Jeez-a-sneeze, I needs more time to watch all these movies. Anyway, a couple more 'films of interest':
“The Clock” (Vincente Minnelli, Fred Zinnemann, Tex Avery)
Battle of the Sexes Two of Hollywood’s most deliriously stylized movies, Busby Berkeley’s “The Gang’s All Here,” from 1943, and Vincente Minnelli’s “The Clock,” from 1945, are now available on DVD. Both are Second World War romances involving soldiers on brief furloughs in New York, and their ornate flourishes embellish the tensions of life in wartime.
Busby Berkeley movies always inspire me to pretend I've ingested something psychedelic: the films I've seen are packed with grand moments of swirling cameras and twirling dancers. Famously parodied/referenced in The Big Lebowski.

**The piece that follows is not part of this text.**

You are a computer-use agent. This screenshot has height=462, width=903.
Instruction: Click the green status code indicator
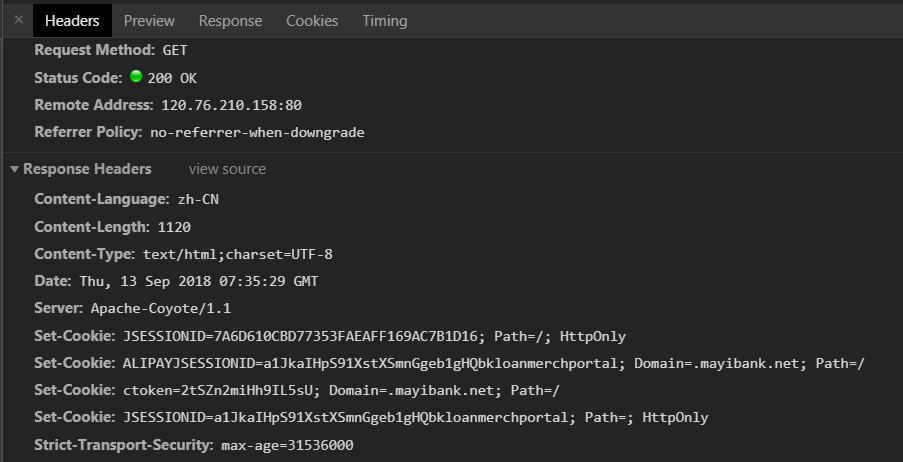pyautogui.click(x=136, y=76)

Berkeley’s vertiginous musical, featured in “The Alice Faye Collection” (Fox), was filmed in Technicolor, and the gaudy palette inspired the director’s most extravagant visual inventions, starting with a musical number done in long, swooping takes running from a dark soundstage to a shipyard that is revealed to be the colossal set of a Manhattan night club where Carmen Miranda and her tutti-frutti hat hold sway. .... Several dance routines feature Berkeley’s classic geometric choreography (including the legendary one with giant bananas), but the film’s concluding “Polka Dot Polka,” which kaleidoscopically dissolves the characters into an erotic swirl of color, suggests that the freedom being fought for was largely sexual freedom.